====== PAGE TEXT ======

1. add following to core-site.xml:

  <property>
    <name>hadoop.security.authentication</name>
    <value>kerberos</value>
  </property>
  <property>
    <name>hadoop.security.authorization</name>
    <value>true</value>
  </property>
  <property>
    <name>hadoop.security.auth_to_local</name>
    <value>RULE:[2:$1@$0](jt@.*EXAMPLE.COM)s/.*/mapred/
RULE:[2:$1@$0](tt@.*EXAMPLE.COM)s/.*/mapred/
RULE:[2:$1@$0](nn@.*EXAMPLE.COM)s/.*/hdfs/
RULE:[2:$1@$0](dn@.*EXAMPLE.COM)s/.*/hdfs/
RULE:[2:$1@$0](hbase@.*EXAMPLE.COM)s/.*/hbase/
RULE:[2:$1@$0](hbase@.*EXAMPLE.COM)s/.*/hbase/
RULE:[2:$1@$0](oozie@.*EXAMPLE.COM)s/.*/oozie/
DEFAULT</value>
  </property>

2. add following to hdfs-site.xml:

<property>
    <name>dfs.block.access.token.enable</name>
    <value>true</value>
  </property>
<property>
        <name>dfs.namenode.kerberos.principal</name>
        <value>nn/centos.hw13@EXAMPLE.COM</value>
        <description> Kerberos principal name for the
        NameNode </description>
</property>
<property>
        <name>dfs.secondary.namenode.kerberos.principal</name>
        <value>nn/centos.hw13@EXAMPLE.COM</value>
        <description>Kerberos principal name for the secondary NameNode.
        </description>
</property>
<property>
        <name>dfs.web.authentication.kerberos.principal</name>
        <value>HTTP/centos.hw13@EXAMPLE.COM</value>
        <description> The HTTP Kerberos principal used by Hadoop-Auth in the HTTP endpoint.
The HTTP Kerberos principal MUST start with 'HTTP/' per Kerberos HTTP SPNEGO specification.
        </description>
</property>  
<property>
        <name>dfs.datanode.kerberos.principal</name>
        <value>dn/_HOST@EXAMPLE.COM</value>
        <description>The Kerberos principal that the DataNode runs as. "_HOST" is replaced by the real host name.
        </description>
</property>  

<property>
        <name>dfs.web.authentication.kerberos.keytab</name>
        <value>/etc/security/keytabs/spnego.service.keytab</value>
        <description>The Kerberos keytab file with the credentials for the HTTP Kerberos principal used by Hadoop-Auth in the HTTP

endpoint.
        </description>
</property>  
<property>
        <name>dfs.namenode.keytab.file</name>
        <value>/etc/security/keytabs/nn.service.keytab</value>
        <description>Combined keytab file containing the NameNode service and host principals.

====== INFORMATION SHOWN ======

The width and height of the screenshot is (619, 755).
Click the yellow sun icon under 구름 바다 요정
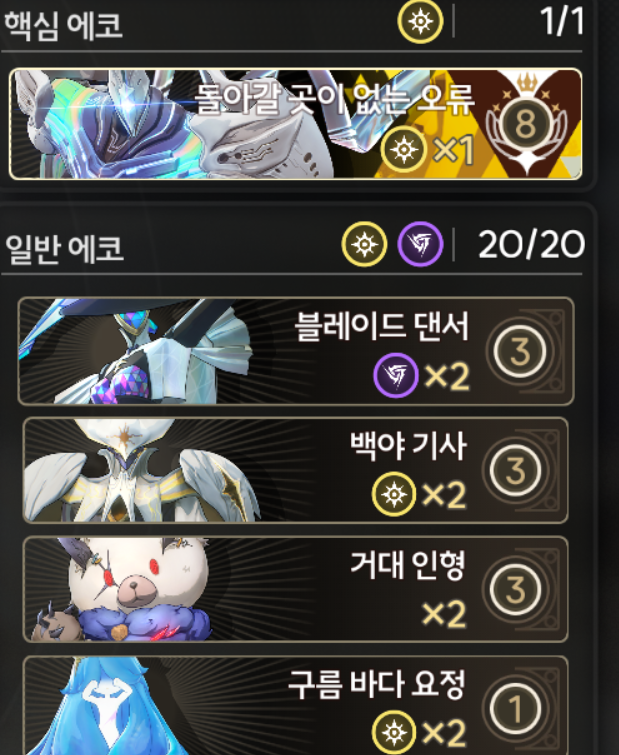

======

- **WORK INSTRUCTIONS**
- a) Sum up the Hadoop security notes in two sentences.
- b) Write out the part of the Hadoop security notes between "The HTTP Kerberos principal MUST" and "real host name.", inclusive.

- **RESPONSES PER TASK**
- a) The first step adds properties to core-site.xml that set Hadoop security authentication to Kerberos, turn authorization on, and list rules that map Kerberos principals to local users such as mapred, hdfs, hbase, and oozie. The second step adds properties to hdfs-site.xml that enable block access tokens, name the Kerberos principals for the NameNode, secondary NameNode, HTTP endpoint, and DataNode, and give the keytab file locations for the HTTP principal and the NameNode.

- b)
The HTTP Kerberos principal MUST start with 'HTTP/' per Kerberos HTTP SPNEGO specification.
        </description>
</property>  
<property>
        <name>dfs.datanode.kerberos.principal</name>
        <value>dn/_HOST@EXAMPLE.COM</value>
        <description>The Kerberos principal that the DataNode runs as. "_HOST" is replaced by the real host name.